>> start
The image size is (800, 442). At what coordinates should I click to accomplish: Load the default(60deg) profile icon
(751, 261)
>> end
>> start
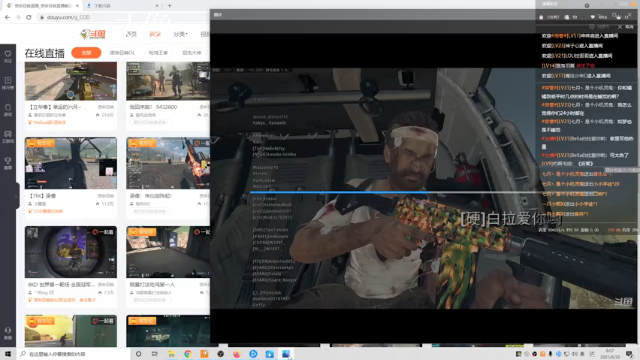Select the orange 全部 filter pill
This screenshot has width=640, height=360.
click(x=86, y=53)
>> end
>> start
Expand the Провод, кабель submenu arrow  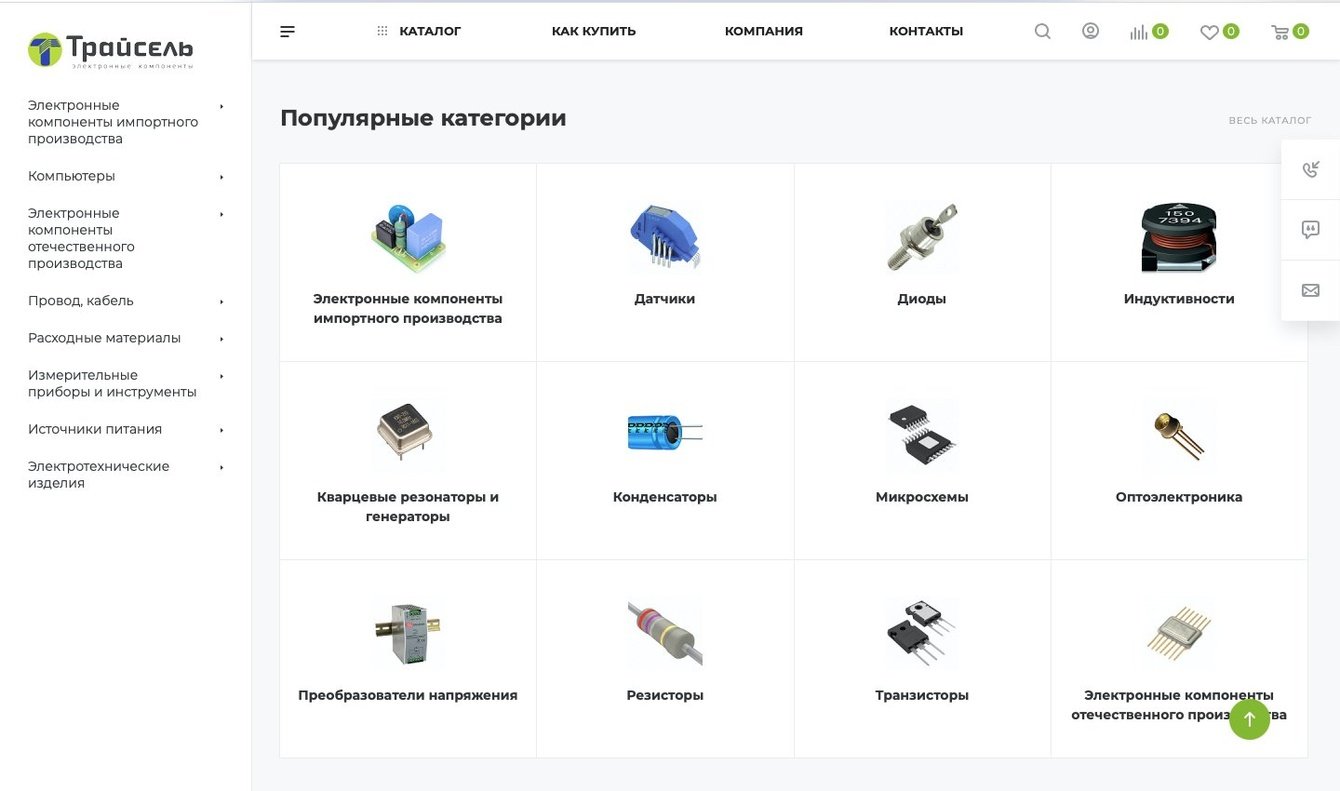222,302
>> end
Written exercise:
Please express the data as a JSON list of strings, one string per line and no blank lines, starting with the line that contains "Select the orange 全部 filter pill" and going on through the line that contains "click(x=86, y=53)". Leave the pictures out of the answer.

Output of the task:
[
  "Select the orange 全部 filter pill",
  "This screenshot has width=640, height=360.",
  "click(x=86, y=53)"
]